Loin de l’épure minimaliste souvent associée au design conceptuel, Owens développe un vocabulaire formel sculptural, habité par la tension entre effondrement et élévation. Ses vêtements, souvent noircis, patinés, déstructurés, évoquent des corps en ruine ou transfigurés, des figures de survivants d’un monde post-apocalyptique.
La façade du Palais Galliera est ornée de statues drapées de sequins, et les jardins accueillent plus de trente sculptures en ciment, dérivées de son mobilier brutaliste.

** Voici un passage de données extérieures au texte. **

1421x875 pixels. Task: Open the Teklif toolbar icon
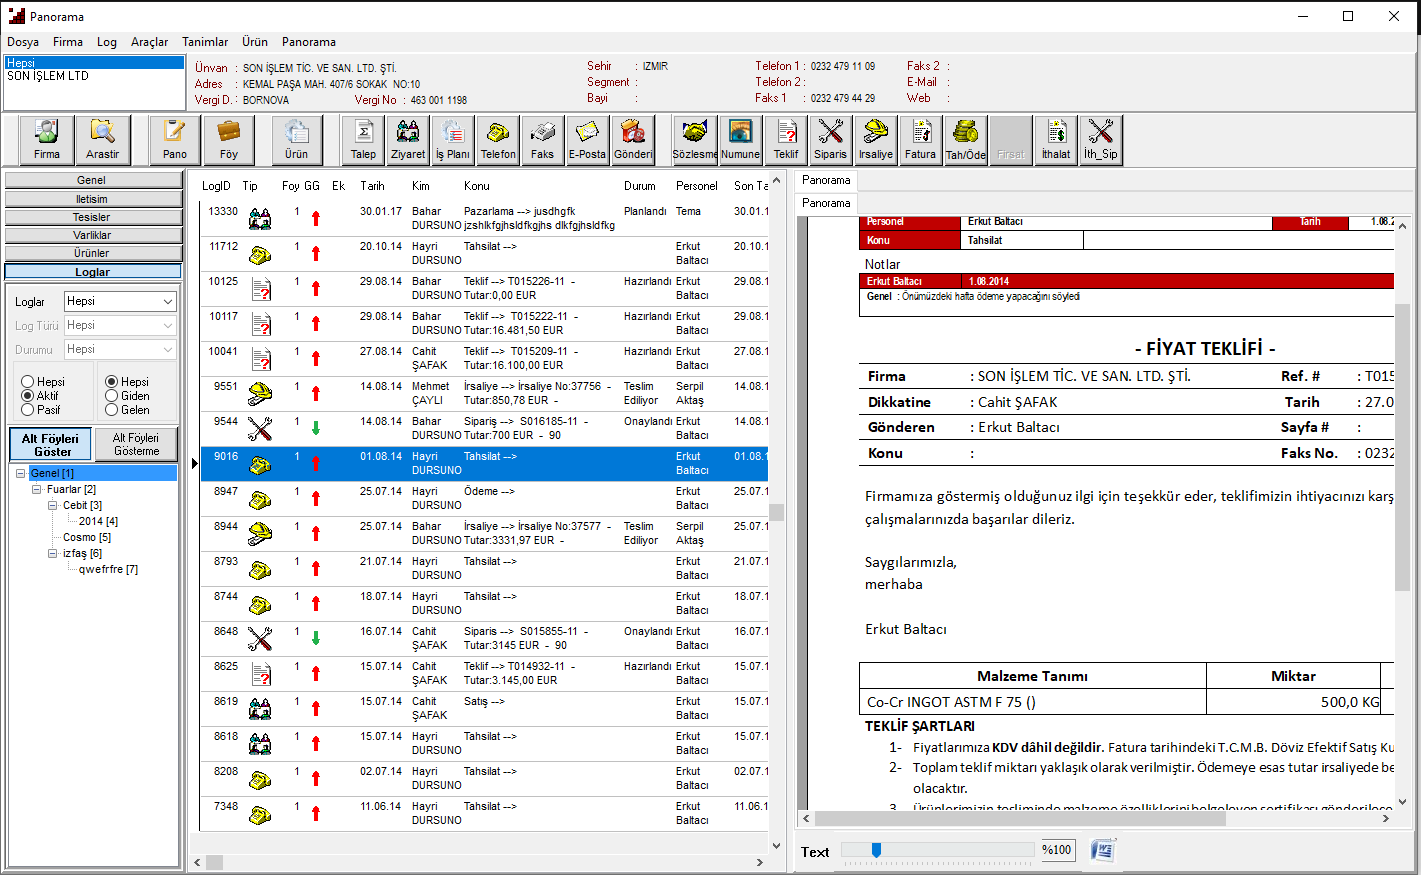(x=786, y=140)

Cette extension dans l’espace public prolonge l’exposition comme une procession contemporaine, dans laquelle le visiteur devient acteur actif d’un rituel esthétique.
La notion de sacré est au cœur de cette rétrospective.
Owens ne cache pas son attirance pour les symboles religieux, héritée de son éducation catholique et réinterprétée à travers une esthétique du rite, du sacrifice, voire de la pénitence.
Le titre de l’exposition, Temple of Love : l’amour y est traité comme une force spirituelle, une énergie de transformation.
Cette vision du sacré s’incarne également dans les figures que le créateur choisit de représenter : des corps atypiques, transgressifs, marginaux, à l’image de Goddess Bunny, artiste transgenre handicapée, choisie comme unique modèle de sa première collection.
Ce geste fondateur manifeste une volonté constante de déstabiliser les normes, de redéfinir la beauté par l’altérité.
L’un des points culminants de l’exposition réside dans une œuvre provocante : une statue grandeur nature de Rick Owens urinant dans une fontaine, présentée pour la première fois en 2006. Ce geste sculptural, entre dérision et vanité, affirme la volonté du créateur d’intégrer son propre corps à sa mythologie artistique, assumant pleinement la tension entre l’intime et le spectaculaire.
Enfin, le catalogue de l’exposition constitue une extension analytique précieuse : il propose une lecture détaillée de chaque espace, accompagnée d’une riche iconographie et de textes qui soulignent la complexité de la mise en scène.
Owens ne se contente pas de montrer, il compose une expérience, un récit visuel et existentiel.
En conclusion, Temple of Love dépasse le cadre traditionnel de la rétrospective pour se présenter comme une œuvre d’art totale, où la mode devient langage plastique, rituel sacré et acte de résistance.
Rick Owens y apparaît non seulement comme un couturier, mais comme un véritable sculpteur du sacré, un artisan de la mémoire et un chorégraphe de la marginalité.